[PROBLEM]: Only the lines from the one containing "Viewport: 395px width, 304px height." to the end of the records belong in the copy. Reproduce them word for word and drop the pictures.

■ ■ ■ ■

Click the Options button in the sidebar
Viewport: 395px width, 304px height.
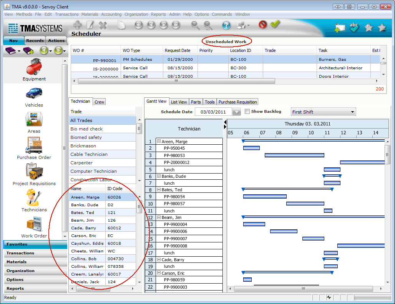point(35,279)
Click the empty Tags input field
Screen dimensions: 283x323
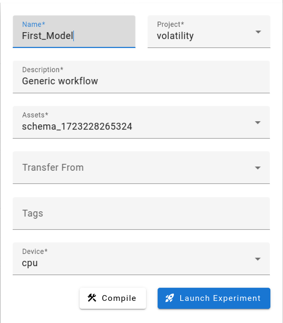141,213
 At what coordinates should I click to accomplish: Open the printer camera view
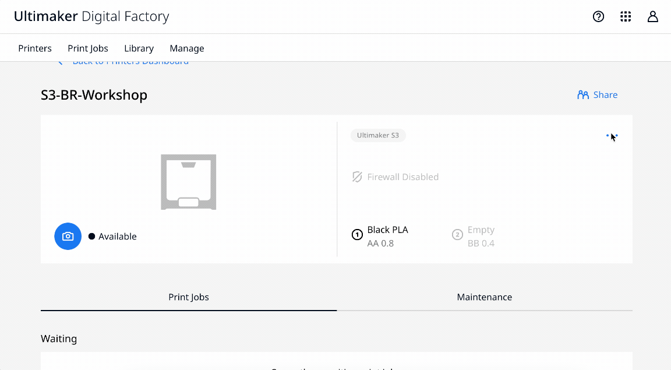[68, 236]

■ ■ ■ ■

[TASK SOLUTION]:
Viewport: 395px width, 304px height.
point(35,279)
Click the empty Tags input field
Screen dimensions: 283x323
141,213
 At what coordinates should I click to accomplish: Open the printer camera view
[68, 236]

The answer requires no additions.